Este julio, con 103 años, murió James Lovelock, cuya principal contribución fue su descubrimiento y formulación de la Teoría de Gaia. Esta teoría recibió inicialmente una fortísima oposición del ‘stablishment’ científico, y cuando finalmente fue aceptada y adoptada, lo fue con el nombre más aséptico de ‘Ciencia del Sistema Tierra’. La definición de la cual, cuando fue adoptada en 2001 en la Declaración de Ámsterdam por 1.500 científicos de 100 países diferentes especializados en la crisis climática, decía que “El sistema Tierra (Gaia) se comporta como un único organismo autorregulado con componentes físicos, químicos, biológicos y humanos. Las interacciones y retroalimentaciones entre los distintos componentes son complejas”.

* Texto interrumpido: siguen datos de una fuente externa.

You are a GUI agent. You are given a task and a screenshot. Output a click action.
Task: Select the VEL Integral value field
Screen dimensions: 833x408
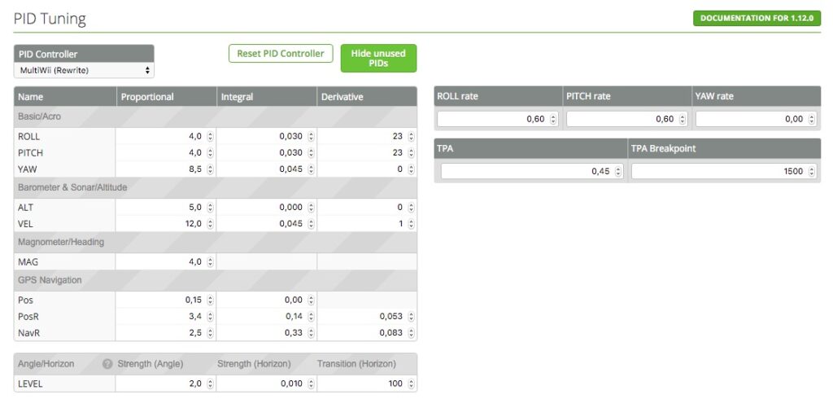[x=263, y=224]
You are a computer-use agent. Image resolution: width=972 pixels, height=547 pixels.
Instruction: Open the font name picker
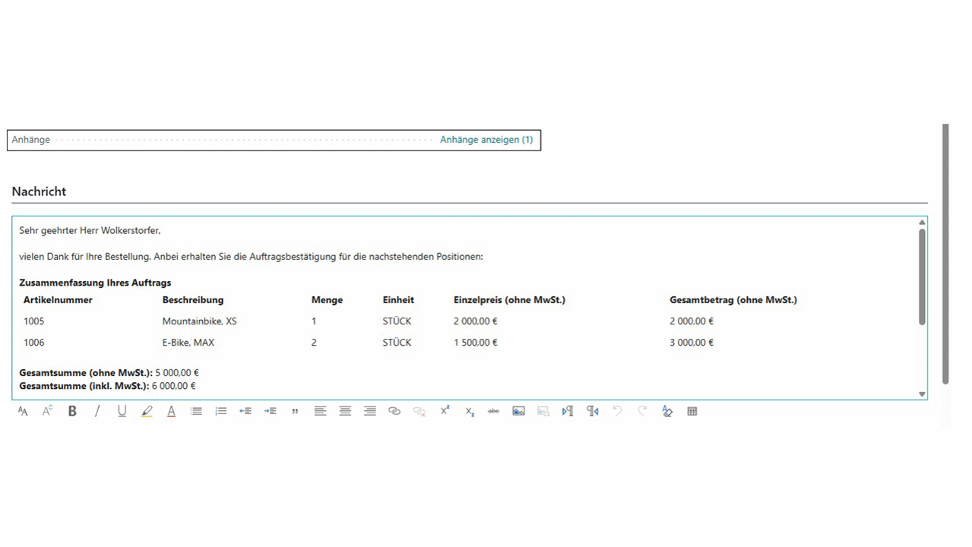[x=23, y=411]
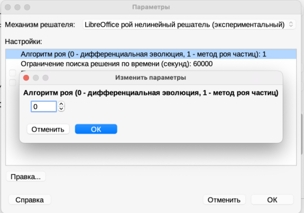Viewport: 304px width, 213px height.
Task: Click Отменить in the Параметры dialog footer
Action: [x=224, y=200]
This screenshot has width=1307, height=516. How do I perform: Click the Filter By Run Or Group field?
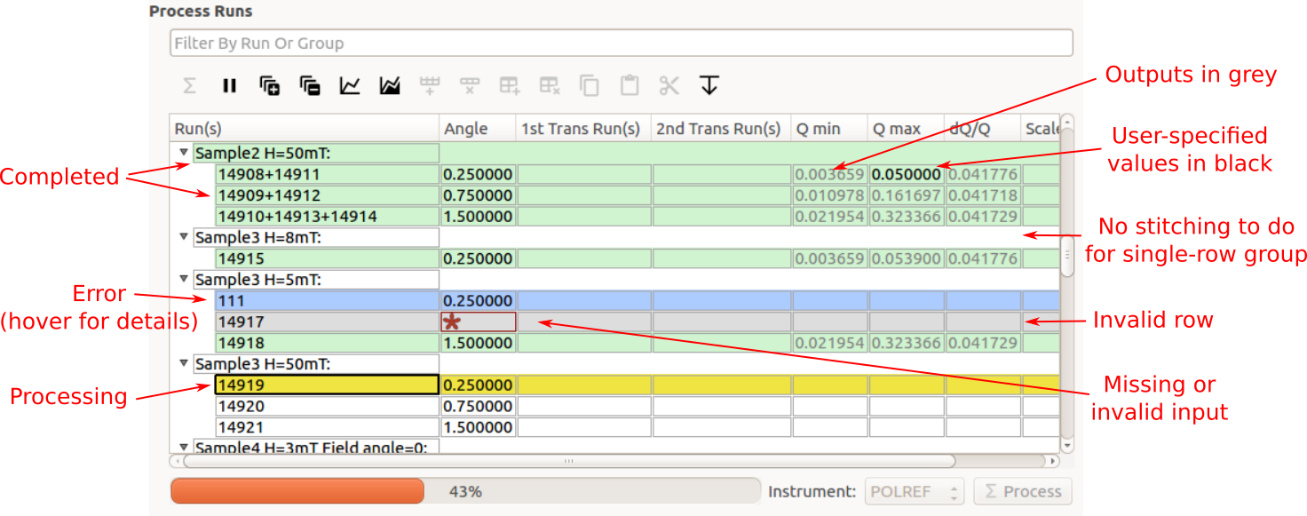(621, 43)
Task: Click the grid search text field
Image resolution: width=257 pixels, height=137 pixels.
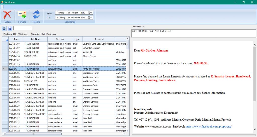Action: coord(23,28)
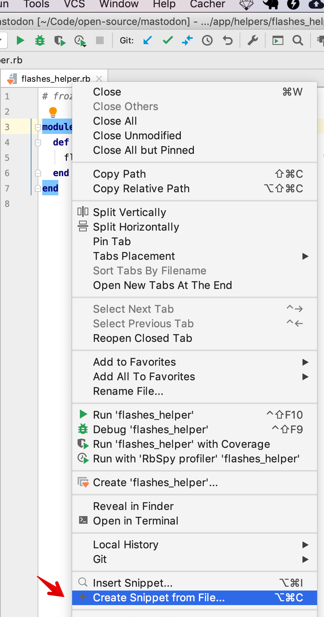Choose Split Vertically from context menu
Image resolution: width=324 pixels, height=617 pixels.
[x=129, y=212]
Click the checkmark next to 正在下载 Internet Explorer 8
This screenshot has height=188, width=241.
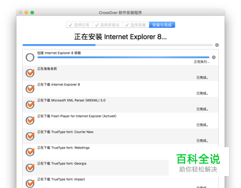(30, 89)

Más llanamente, la Teoría de Gaia dice que nuestro planeta es apto para la vida, precisamente porque la vida ya existente interactúa de forma masiva con la física, la química y la geología de nuestro planeta, para hacerlo habitable. Así pues, es la propia vida la que hace que la vida sea posible. Las consecuencias de este hecho son abrumadoras y omnipresentes. De repente, el respeto a todas las formas de vida del planeta pasa de ser una opción personal, o el eje vertebrador de las creencias de tribus y naciones indígenas de todo el mundo, a un mandato para todos los seres humanos. Y no puedo entender que un concepto tan esencial, transformador y apasionante, y tan necesario para guiar nuestros pasos y reacciones frente a la crisis climática, tenga una nula presencia en la educación primaria y secundaria de nuestro país. La inmensa mayoría de los estudiantes pueden salir del sistema sin haber oído hablar de este concepto.
Un ejemplo, que proporcionó a Lovelock su momento ‘Eureka’, es la concentración de oxígeno en nuestra atmósfera (21%), cuando nuestros vecinos Marte y Venus sólo tienen trazas marginales en la suya. Siendo el oxígeno un elemento altamente reactivo que tiende a consumirse, una concentración como ésta, mantenida a lo largo del tiempo, sólo puede ser posible si existe un aporte constante del mismo. Y en nuestro planeta esta aportación la realizan las plantas y las algas. A partir de aquí, se han identificado muchísimos procesos naturales, donde los seres vivos tienen un rol esencial, que permiten el procesado y reciclado constante de todos los demás elementos atómicos necesarios para la vida, de modo que todos ellos estén disponibles cuando, y dónde, sea necesario. Y este impacto de la vida en la habitabilidad de nuestro planeta no se detiene aquí, sino que llega a todas partes (temperatura media del planeta, salinidad de nuestros mares, etcétera).
Lovelock identificó lo excepcional que hace la especie humana dentro de Gaia: mediante nuestra inteligencia y conciencia, Gaia se convierte en consciente de sí misma. Y también debatió si se podía considerar a Gaia como un ser vivo (que tenga una estructura organizada; que consuma energía; que responda a estímulos; que se adapte a cambios ambientales; y que sea capaz de crecer, moverse, consumir nutrientes, excretar residuos, reproducirse y morir). No tenemos espacio para debatir cómo Gaia cumple, o no, estos requisitos, pero la conclusión de Lovelock es que Gaia los cumplía todos salvo el de la reproducción. Sin embargo, al mismo tiempo, Lovelock planteaba que si un día los seres humanos colonizábamos un planeta sin vida y lo “terraformábamos” (proceso de geoingeniería mediante el cual se transforma la atmósfera y las condiciones físicas de un planeta hasta que se convierte en habitable para las formas de vida de la Tierra –a día de hoy, científicos de la NASA ya han estudiado cómo podrían terraformarse Marte y Venus–), bien podría argumentarse que Gaia se habría reproducido. He aquí otro rol que nos está reservado a los seres humanos dentro de Gaia: ¡el de espermatozoide y óvulo planetario a la vez! Con nuestra intervención, permitiríamos a Gaia cumplir con la única condición de ser vivo que hoy no cumple.
Lovelock ha sido un científico y pensador excepcional, con espíritu independiente, para combatir el dogma, y un conocimiento pluridisciplinar, en una época de hiperespecialización, que le permitió vislumbrar y comprender un concepto tan complejo como el de Gaia, y así regalárnoslo a todos. Algún analista le ha etiquetado como “el heredero de Darwin”, en atención al impacto de sus respectivas contribuciones. Sin duda, con su deceso, todos nos hemos empobrecido, careciendo de su comprensión del funcionamiento global del planeta, extremadamente útil ante la crisis climática. Pero su legado, crucial, y ahora ya de toda la humanidad, vivirá para siempre.